Cinta Bersemi Kembali di Balai Nikah KUA Cluring: Mohamad Kolili dan Lilik Nur Indahsari Resmi Rujuk


 

Banyuwangi (KUA Cluring) – Pagi yang cerah di awal pekan menjadi saksi bersatunya kembali dua hati yang sempat terpisah. Pada Senin (26/01/2026), suasana haru sekaligus bahagia menyelimuti Balai Nikah Kantor Urusan Agama (KUA) Kecamatan Cluring, Kabupaten Banyuwangi, saat pasangan Mohamad Kolili dan Lilik Nur Indahsari resmi melaksanakan Rujuk, menandai kembalinya mereka dalam ikatan suci pernikahan.

 

Pasangan ini sebelumnya diketahui telah berpisah melalui proses Cerai Talak yang tercatat di Pengadilan Agama Banyuwangi pada 12 November 2025. Namun demikian, perjalanan rumah tangga yang sempat terhenti tersebut kembali menemukan jalannya.

 

Hanya berselang kurang lebih dua bulan sejak putusan cerai, kesadaran bersama, niat tulus untuk memperbaiki diri, serta harapan membangun kembali keluarga yang sakinah membawa keduanya kembali menghadap Kepala KUA Kecamatan Cluring, Gufron Musthofa, untuk melaksanakan proses rujuk sesuai ketentuan syariat Islam dan peraturan perundang-undangan yang berlaku.

 

Dalam keterangannya, Kepala KUA Cluring menyampaikan bahwa rujuk merupakan salah satu bentuk rahmat dalam Islam, yang memberikan kesempatan kepada pasangan suami istri untuk memperbaiki rumah tangga selama masih dalam masa iddah.
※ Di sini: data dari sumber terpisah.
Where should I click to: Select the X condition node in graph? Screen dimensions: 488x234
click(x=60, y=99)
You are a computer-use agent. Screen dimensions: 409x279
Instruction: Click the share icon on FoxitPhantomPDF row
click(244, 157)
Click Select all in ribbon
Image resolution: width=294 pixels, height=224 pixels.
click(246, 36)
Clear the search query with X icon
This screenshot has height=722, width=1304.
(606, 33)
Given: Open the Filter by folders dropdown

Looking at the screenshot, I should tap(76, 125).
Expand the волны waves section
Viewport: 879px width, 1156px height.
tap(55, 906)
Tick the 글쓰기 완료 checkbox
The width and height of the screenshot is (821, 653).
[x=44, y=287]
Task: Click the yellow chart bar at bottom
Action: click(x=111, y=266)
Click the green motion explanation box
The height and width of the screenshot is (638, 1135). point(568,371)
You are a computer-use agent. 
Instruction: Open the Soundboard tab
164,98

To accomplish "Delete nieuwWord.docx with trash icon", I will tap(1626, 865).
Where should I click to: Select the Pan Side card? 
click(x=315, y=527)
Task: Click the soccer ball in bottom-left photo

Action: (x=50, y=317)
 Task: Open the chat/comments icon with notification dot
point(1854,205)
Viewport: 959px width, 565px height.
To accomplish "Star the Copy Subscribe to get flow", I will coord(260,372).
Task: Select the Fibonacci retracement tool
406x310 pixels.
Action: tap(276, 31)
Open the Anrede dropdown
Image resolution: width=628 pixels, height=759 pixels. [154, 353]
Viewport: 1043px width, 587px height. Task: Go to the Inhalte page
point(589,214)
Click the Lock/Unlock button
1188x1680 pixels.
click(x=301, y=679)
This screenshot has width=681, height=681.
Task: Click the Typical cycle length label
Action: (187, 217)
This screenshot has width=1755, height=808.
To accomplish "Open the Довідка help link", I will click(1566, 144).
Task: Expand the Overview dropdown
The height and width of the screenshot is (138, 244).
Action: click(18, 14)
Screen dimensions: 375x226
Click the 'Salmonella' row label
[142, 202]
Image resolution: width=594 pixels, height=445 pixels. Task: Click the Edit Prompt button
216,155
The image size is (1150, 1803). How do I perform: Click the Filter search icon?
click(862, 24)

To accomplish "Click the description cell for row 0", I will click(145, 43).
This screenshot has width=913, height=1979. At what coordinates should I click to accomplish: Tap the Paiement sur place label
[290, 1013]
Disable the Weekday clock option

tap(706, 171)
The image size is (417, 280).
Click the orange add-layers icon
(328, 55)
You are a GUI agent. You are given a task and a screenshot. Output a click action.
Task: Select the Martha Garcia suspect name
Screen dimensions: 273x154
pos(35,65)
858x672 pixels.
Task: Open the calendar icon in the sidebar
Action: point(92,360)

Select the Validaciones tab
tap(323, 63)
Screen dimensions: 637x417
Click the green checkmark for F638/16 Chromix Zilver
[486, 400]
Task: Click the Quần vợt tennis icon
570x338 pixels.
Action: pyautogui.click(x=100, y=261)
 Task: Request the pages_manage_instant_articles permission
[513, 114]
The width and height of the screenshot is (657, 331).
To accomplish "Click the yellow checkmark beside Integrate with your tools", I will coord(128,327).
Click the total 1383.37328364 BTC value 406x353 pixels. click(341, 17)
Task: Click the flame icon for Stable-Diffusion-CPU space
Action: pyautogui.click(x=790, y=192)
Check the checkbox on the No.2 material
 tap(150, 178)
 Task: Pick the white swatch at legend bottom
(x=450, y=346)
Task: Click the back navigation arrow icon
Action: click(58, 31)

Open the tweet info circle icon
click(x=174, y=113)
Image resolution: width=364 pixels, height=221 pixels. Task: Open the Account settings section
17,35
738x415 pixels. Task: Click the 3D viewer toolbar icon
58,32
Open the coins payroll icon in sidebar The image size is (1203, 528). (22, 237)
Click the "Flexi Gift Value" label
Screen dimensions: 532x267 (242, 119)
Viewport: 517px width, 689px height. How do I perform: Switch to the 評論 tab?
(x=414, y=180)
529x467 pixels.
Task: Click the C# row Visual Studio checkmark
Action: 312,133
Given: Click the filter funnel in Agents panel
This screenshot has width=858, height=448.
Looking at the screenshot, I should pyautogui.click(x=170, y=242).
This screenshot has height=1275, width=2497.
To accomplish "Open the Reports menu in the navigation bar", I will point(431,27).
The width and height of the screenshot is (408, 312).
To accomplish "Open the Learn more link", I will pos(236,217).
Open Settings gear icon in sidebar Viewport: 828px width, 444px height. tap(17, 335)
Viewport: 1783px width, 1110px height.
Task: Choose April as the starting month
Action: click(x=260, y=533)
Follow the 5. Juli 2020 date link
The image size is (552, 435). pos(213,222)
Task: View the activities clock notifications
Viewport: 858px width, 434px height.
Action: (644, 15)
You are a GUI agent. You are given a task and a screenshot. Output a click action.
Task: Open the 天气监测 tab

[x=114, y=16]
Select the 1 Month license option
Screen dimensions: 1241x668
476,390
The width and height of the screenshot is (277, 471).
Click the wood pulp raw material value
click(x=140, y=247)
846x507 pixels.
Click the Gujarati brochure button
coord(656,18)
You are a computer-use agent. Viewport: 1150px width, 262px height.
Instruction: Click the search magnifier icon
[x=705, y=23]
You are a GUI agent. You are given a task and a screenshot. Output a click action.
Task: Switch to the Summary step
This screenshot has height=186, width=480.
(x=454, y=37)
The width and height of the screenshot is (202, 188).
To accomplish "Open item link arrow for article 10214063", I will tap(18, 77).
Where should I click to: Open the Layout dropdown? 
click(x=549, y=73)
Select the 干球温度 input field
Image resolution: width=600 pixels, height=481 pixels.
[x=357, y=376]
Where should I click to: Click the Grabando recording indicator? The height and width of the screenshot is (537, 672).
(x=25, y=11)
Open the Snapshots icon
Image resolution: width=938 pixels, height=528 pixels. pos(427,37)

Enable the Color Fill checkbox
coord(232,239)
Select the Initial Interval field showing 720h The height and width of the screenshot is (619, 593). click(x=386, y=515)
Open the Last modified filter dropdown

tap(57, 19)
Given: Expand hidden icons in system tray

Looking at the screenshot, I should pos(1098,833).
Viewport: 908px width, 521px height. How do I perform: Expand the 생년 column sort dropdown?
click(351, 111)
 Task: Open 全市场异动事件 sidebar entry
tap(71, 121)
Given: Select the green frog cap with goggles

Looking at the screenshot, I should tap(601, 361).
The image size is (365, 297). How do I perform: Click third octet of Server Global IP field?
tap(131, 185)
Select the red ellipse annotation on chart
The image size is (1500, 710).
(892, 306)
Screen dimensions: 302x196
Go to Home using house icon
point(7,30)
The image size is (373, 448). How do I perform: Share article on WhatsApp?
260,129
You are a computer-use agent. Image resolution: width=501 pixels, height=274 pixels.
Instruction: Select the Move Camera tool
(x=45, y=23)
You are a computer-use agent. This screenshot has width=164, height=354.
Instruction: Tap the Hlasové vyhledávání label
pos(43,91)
Ia juga menekankan pentingnya komunikasi, saling memahami, dan komitmen bersama agar peristiwa serupa tidak kembali terulang di masa mendatang.

 


“Rujuk bukan sekadar kembali bersama, tetapi menjadi momentum evaluasi dan perbaikan diri, agar rumah tangga yang dibangun ke depan lebih kuat, harmonis, dan penuh tanggung jawab,” ungkapnya.

 

Prosesi rujuk berlangsung dengan khidmat dan tertib, disaksikan oleh para pihak terkait, serta dicatat secara resmi oleh KUA Kecamatan Cluring sebagai bentuk pelayanan administrasi dan kepastian hukum bagi masyarakat.

 

Dengan terlaksananya rujuk ini, diharapkan pasangan Mohamad Kolili dan Lilik Nur Indahsari dapat kembali membangun bahtera rumah tangga yang sakinah, mawaddah, dan rahmah, serta menjadi contoh bahwa setiap permasalahan rumah tangga masih memiliki jalan penyelesaian yang baik apabila dilandasi niat dan kesungguhan Bersama (gun).